# A short history of Shuriken



## Carol (Sep 14, 2007)

Very interesting page that covers not only Shuriken but subsequent weapons inspired by Shuriken, such as the French Fleschette.


----------



## Doc_Jude (Sep 14, 2007)

Carol Kaur said:


> Very interesting page that covers not only Shuriken but subsequent weapons inspired by Shuriken, such as the French Fleschette.



Wow. Cool link. Thanks.


----------



## Brian R. VanCise (Sep 14, 2007)

I looked pretty hard but I could not find who the author was.  I did note that the person who authored it talked about talking with Someya Sensei (a Japanese Shihan in the Bujinkan) and also noted Ed Green and Daniel Bowley as smiths. (both Bujinkan members)  So I am concluding that it is a Bujinkan person but I am curious to know who.
	

	
	
		
		

		
			





Thanks for the link Carol!


----------



## terryl965 (Sep 14, 2007)

Nice peice of writing.


----------



## Sukerkin (Sep 14, 2007)

*-*-*

(Exercise A): Which lines in the listing below include the string "handle"? Copy each of them.

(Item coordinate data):
*-*-*

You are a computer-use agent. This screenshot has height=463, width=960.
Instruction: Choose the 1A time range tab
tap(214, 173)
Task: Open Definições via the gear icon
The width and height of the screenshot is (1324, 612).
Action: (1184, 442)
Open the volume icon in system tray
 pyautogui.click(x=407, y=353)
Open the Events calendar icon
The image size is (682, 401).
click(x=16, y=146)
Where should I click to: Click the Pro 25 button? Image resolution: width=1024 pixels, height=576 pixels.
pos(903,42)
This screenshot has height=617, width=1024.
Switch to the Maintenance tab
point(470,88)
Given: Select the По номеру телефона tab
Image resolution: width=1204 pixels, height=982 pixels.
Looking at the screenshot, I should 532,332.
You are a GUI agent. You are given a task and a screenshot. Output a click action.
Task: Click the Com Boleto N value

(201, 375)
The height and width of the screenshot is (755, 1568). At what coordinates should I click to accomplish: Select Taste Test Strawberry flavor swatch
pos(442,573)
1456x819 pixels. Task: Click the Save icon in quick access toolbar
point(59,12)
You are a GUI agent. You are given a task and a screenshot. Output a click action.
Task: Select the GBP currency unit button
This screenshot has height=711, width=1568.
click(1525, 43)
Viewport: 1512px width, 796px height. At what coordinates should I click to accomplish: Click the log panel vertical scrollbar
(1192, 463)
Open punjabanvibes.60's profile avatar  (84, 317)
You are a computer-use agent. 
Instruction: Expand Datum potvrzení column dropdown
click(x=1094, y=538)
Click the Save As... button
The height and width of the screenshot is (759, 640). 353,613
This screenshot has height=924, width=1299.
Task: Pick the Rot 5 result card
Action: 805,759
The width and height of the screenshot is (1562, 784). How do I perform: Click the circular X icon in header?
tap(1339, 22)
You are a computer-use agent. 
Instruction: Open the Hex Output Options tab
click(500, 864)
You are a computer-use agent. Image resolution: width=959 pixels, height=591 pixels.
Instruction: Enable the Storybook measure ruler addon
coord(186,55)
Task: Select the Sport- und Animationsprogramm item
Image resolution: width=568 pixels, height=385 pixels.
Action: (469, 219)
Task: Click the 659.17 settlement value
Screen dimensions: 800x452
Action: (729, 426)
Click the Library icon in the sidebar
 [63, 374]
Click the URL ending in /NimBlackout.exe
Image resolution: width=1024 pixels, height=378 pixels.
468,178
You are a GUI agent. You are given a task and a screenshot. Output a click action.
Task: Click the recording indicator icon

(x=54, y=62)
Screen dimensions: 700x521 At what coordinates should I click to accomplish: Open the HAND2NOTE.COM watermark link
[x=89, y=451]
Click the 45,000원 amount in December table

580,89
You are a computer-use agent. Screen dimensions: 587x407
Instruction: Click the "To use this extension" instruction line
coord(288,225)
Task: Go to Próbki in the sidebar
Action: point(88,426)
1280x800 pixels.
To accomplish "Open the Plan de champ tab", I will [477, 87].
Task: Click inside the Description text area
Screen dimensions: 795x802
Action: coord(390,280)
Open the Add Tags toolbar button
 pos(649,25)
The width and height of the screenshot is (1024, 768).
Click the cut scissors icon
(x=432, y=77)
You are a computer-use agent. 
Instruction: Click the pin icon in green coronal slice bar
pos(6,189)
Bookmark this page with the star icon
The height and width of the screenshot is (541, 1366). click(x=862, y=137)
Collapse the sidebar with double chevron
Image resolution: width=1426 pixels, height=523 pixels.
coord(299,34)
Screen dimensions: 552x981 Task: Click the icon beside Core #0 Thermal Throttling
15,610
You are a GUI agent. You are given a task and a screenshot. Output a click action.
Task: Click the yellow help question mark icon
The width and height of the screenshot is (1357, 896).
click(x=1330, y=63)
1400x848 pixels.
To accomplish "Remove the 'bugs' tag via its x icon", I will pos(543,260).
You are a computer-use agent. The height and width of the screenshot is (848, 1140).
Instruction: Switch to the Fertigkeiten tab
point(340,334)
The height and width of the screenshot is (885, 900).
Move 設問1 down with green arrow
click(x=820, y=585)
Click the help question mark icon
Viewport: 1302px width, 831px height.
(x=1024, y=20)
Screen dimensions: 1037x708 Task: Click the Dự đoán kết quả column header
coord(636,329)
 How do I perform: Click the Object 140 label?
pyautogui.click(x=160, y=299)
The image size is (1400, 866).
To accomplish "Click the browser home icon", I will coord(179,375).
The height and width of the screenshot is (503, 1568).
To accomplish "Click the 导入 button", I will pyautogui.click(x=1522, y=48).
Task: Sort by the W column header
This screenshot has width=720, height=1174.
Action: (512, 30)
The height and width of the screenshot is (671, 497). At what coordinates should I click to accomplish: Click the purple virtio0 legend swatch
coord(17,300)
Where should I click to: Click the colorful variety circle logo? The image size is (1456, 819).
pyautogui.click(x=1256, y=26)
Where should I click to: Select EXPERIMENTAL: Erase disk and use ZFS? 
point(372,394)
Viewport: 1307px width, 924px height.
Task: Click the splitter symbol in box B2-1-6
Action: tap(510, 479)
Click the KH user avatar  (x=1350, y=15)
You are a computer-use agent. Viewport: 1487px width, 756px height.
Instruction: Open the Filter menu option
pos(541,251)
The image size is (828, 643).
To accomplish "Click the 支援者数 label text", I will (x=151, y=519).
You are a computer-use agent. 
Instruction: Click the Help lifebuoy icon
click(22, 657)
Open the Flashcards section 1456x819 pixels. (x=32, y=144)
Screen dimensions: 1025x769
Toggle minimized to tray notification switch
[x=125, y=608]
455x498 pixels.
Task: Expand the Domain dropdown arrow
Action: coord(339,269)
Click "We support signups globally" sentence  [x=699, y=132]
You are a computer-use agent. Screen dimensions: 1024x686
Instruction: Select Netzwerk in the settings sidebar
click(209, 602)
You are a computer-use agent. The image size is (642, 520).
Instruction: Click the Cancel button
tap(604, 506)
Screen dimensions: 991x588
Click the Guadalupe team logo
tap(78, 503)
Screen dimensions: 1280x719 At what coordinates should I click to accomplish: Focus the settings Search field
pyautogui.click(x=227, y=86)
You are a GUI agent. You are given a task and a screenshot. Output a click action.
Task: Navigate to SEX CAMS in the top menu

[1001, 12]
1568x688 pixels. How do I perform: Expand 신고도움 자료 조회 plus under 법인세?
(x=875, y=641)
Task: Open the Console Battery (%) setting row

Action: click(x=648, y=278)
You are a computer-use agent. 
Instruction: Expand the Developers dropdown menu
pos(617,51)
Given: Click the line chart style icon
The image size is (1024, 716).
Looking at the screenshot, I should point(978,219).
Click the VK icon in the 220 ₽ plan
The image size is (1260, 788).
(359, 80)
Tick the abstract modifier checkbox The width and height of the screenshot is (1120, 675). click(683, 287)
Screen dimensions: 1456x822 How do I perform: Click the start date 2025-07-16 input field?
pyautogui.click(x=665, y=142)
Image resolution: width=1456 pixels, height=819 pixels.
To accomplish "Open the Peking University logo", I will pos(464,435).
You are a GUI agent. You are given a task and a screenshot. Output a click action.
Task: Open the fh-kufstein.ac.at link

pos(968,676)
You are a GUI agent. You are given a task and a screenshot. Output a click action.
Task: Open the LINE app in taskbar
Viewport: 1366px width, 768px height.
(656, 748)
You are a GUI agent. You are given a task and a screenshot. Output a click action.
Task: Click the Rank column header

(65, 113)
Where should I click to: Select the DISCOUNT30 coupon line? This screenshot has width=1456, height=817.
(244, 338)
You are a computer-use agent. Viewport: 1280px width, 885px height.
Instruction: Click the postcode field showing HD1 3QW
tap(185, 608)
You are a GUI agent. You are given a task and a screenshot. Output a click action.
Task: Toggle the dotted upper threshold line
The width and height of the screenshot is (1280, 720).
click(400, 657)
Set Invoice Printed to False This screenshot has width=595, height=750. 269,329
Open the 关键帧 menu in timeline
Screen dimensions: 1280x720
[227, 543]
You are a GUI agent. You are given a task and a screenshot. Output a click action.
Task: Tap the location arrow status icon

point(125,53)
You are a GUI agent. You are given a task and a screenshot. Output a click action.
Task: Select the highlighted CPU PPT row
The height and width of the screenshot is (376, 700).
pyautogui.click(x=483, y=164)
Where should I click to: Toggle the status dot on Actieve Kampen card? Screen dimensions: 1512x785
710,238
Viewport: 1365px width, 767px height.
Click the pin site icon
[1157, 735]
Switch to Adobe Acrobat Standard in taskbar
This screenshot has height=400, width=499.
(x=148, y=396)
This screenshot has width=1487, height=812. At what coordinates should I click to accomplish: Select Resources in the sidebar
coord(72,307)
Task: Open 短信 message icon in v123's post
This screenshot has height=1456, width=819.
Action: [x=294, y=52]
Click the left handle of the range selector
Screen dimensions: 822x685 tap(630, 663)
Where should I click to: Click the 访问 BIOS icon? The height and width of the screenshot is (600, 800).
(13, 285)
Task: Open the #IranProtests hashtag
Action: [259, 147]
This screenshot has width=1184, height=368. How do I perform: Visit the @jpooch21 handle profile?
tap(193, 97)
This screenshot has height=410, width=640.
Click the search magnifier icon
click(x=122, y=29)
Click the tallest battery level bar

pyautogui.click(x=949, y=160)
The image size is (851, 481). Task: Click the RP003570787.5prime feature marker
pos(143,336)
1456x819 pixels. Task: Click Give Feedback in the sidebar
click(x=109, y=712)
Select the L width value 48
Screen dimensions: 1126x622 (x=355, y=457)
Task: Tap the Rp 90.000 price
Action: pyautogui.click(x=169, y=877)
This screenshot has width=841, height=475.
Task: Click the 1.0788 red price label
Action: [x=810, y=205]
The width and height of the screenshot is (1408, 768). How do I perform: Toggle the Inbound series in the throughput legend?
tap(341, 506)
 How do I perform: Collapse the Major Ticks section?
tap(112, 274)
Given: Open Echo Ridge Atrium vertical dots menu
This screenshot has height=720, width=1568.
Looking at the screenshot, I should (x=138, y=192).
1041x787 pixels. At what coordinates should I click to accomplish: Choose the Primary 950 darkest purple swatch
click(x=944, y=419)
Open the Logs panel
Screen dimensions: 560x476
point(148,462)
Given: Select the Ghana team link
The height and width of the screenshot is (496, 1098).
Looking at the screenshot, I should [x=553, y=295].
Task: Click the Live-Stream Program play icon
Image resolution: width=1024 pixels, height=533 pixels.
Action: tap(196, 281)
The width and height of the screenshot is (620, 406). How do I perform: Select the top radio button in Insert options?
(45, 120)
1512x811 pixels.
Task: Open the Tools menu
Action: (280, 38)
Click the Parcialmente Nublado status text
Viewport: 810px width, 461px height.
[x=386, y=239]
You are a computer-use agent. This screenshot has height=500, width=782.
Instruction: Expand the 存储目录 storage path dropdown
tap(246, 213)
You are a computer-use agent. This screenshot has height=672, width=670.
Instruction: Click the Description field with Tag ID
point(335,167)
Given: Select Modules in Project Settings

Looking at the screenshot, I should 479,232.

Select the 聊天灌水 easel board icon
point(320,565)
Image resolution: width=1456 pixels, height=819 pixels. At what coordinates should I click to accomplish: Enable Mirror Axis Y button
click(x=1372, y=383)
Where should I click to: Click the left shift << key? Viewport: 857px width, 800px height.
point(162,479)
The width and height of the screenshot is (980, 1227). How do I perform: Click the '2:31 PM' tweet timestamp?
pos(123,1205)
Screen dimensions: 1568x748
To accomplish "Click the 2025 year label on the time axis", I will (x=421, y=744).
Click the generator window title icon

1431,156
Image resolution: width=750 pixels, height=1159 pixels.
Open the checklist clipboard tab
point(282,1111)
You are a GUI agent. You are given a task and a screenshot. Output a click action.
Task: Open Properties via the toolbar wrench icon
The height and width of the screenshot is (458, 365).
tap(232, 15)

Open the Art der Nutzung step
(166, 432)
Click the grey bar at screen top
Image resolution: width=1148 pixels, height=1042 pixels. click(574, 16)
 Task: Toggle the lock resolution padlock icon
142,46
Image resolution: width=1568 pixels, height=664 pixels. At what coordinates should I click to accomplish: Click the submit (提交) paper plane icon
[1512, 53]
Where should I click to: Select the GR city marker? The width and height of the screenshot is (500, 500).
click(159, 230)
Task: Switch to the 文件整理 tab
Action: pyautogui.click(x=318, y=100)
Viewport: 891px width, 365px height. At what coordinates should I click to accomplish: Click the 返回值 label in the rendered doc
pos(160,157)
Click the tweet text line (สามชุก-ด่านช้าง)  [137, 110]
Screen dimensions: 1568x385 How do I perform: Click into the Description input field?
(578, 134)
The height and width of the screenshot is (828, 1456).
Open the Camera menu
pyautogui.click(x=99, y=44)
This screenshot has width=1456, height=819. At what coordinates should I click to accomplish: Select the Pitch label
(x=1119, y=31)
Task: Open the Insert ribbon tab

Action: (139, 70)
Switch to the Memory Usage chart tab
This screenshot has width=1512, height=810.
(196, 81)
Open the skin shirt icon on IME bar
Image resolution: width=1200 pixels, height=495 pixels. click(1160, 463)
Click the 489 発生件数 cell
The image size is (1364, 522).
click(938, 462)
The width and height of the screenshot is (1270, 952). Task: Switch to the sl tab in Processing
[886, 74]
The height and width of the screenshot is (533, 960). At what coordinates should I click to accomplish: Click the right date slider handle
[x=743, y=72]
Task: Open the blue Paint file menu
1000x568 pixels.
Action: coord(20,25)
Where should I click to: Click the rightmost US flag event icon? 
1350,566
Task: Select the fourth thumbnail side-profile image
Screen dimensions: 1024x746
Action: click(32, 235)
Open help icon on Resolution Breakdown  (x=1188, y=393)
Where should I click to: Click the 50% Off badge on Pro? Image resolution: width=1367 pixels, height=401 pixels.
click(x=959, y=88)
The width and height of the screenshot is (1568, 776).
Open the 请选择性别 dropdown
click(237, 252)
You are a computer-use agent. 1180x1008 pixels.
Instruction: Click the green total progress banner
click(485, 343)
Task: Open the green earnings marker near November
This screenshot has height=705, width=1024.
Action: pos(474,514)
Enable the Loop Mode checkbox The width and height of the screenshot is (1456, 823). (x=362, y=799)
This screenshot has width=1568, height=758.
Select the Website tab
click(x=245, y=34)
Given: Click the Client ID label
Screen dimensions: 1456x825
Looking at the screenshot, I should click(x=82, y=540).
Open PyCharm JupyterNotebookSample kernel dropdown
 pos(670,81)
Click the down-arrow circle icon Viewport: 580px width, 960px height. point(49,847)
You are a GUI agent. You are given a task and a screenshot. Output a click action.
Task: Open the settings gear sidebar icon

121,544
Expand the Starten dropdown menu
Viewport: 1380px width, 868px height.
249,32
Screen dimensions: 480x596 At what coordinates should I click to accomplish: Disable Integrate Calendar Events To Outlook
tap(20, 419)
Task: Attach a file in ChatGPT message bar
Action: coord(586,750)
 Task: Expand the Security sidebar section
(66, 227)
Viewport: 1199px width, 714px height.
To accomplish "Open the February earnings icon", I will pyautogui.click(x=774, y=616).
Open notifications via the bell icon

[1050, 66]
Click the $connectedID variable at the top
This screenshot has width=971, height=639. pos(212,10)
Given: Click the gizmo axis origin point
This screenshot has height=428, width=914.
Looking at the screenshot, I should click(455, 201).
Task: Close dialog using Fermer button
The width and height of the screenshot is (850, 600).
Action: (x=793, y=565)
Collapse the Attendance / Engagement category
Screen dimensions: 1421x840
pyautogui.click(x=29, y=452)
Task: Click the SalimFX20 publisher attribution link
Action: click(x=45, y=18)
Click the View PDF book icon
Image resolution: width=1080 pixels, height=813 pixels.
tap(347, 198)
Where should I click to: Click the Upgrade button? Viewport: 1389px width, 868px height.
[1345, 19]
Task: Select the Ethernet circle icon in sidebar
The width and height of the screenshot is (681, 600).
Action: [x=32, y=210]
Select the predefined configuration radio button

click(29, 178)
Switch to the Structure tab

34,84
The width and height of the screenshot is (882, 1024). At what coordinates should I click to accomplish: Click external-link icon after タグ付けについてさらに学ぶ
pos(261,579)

*-*-*

(Exercise B): Can you carry the shuriken forum thread above forward from the point where it stops?

(Output A):
Click the left handle of the range selector
This screenshot has width=1184, height=368. How do I perform: Visit the @jpooch21 handle profile?
The height and width of the screenshot is (533, 960). At what coordinates should I click to accomplish: Click the right date slider handle

(Output B):
That's a well put together site about an interesting subject and he seems to tell it without getting all mystical-ninjarz on us .

*Brian*, the contact details are on this page here I think:

http://www.secrets-of-shuriken.com.au/index1.htm


----------



## Brian R. VanCise (Sep 14, 2007)

Thanks Sukerkin now why could I not find that page.  Now I see he has trained in Eskrima, Budo Taijutsu and currently is training in Meifu Shinkage Ryu. (at least that is what his bio said)

I have seen this site before but was unable to get to that origional index page.


----------



## exile (Sep 14, 2007)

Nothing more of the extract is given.